**Request 1**
Reproduce the commentary on Sri Lanka, the West and President Gotabhaya Rajapaksa word for word and in full.

**Text to read**
************
N Sathiya Moorthy 16 December 2019
In his maiden meeting with visiting Japanese Foreign Minister Mtegi Toshimitsu, President Gotabhaya Rajapaksa has reiterated the known position that Sri Lanka under him “seek(s) friendship and reject domination by others”. Coming as it does, months before the March session of the UNHRC and also the parliamentary polls that he may cause to be advanced by a few months, it is saying a lot – both to the ‘international community’ (read: West) and also the Rajapaksas’ local constituency that they need to expand beyond Gota’s presidential poll score, if they have to achieve the targeted two-thirds majority in the 225-member House even with new allies, if they manage to get any.
The West would be defeating their perceived and projected purposes, and also do a great dis-service to their allies in the country if they were to press ‘war-crimes’ and ‘accountability issues’, which they had all but cold-stored through the five long years of the predecessor Government of President Maithripala Sirisena and Prime Minister Ranil Wickremesinghe – and made common cause with them on that score. It is anybody’s guess why they could not extend the same facility to the Rajapaksas, now that they have won a popular mandate after losing it in the presidential polls of 2015 and the parliamentary elections the same year.
************
**Request 2**
In the rows, take the part from the line containing "Click the Model" through the end of the rows and replace "Screen dimensions" with "Display size", changing nothing else. Return only that part.

**Data listing**
************
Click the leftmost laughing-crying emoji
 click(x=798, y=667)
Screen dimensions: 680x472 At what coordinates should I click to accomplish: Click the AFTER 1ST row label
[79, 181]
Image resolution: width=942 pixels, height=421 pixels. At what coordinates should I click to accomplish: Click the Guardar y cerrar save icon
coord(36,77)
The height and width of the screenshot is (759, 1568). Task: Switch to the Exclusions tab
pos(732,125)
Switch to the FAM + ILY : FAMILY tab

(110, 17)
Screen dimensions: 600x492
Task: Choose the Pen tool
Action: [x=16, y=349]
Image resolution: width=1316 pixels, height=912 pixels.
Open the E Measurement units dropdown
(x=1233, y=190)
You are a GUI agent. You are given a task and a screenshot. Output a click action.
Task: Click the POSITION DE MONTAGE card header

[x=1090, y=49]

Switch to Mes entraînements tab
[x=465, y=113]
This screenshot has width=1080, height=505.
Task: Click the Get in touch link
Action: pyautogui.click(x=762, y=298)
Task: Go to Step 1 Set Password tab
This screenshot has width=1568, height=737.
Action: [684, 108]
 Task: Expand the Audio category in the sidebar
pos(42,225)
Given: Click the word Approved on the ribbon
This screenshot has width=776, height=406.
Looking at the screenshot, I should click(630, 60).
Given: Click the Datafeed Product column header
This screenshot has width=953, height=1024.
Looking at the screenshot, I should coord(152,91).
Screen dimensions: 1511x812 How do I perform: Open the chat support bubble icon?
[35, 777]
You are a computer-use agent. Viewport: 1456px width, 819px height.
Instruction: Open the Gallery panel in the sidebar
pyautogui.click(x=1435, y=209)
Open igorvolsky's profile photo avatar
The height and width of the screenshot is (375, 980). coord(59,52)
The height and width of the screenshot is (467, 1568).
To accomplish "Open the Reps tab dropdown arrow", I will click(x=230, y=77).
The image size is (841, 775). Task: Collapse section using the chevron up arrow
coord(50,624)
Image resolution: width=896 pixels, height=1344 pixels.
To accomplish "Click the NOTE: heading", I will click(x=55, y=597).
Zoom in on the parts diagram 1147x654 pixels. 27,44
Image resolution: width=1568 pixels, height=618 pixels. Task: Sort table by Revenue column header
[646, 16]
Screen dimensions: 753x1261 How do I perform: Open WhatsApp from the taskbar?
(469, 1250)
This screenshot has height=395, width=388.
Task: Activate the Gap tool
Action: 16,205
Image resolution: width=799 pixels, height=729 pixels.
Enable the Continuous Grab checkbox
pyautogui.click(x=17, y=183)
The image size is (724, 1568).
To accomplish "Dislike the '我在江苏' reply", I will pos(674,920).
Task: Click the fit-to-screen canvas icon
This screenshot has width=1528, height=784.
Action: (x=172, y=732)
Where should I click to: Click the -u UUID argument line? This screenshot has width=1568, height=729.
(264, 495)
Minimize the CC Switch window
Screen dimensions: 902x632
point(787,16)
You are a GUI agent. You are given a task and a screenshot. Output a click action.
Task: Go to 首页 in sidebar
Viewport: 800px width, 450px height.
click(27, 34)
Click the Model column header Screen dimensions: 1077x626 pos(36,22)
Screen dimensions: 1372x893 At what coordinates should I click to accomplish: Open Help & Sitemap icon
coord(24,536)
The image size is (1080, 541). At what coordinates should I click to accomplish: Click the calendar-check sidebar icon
************
**Exercise solution 1**
N Sathiya Moorthy 16 December 2019
In his maiden meeting with visiting Japanese Foreign Minister Mtegi Toshimitsu, President Gotabhaya Rajapaksa has reiterated the known position that Sri Lanka under him “seek(s) friendship and reject domination by others”. Coming as it does, months before the March session of the UNHRC and also the parliamentary polls that he may cause to be advanced by a few months, it is saying a lot – both to the ‘international community’ (read: West) and also the Rajapaksas’ local constituency that they need to expand beyond Gota’s presidential poll score, if they have to achieve the targeted two-thirds majority in the 225-member House even with new allies, if they manage to get any.
The West would be defeating their perceived and projected purposes, and also do a great dis-service to their allies in the country if they were to press ‘war-crimes’ and ‘accountability issues’, which they had all but cold-stored through the five long years of the predecessor Government of President Maithripala Sirisena and Prime Minister Ranil Wickremesinghe – and made common cause with them on that score. It is anybody’s guess why they could not extend the same facility to the Rajapaksas, now that they have won a popular mandate after losing it in the presidential polls of 2015 and the parliamentary elections the same year.

**Exercise solution 2**
Click the Model column header Display size: 1077x626 pos(36,22)
Display size: 1372x893 At what coordinates should I click to accomplish: Open Help & Sitemap icon
coord(24,536)
The image size is (1080, 541). At what coordinates should I click to accomplish: Click the calendar-check sidebar icon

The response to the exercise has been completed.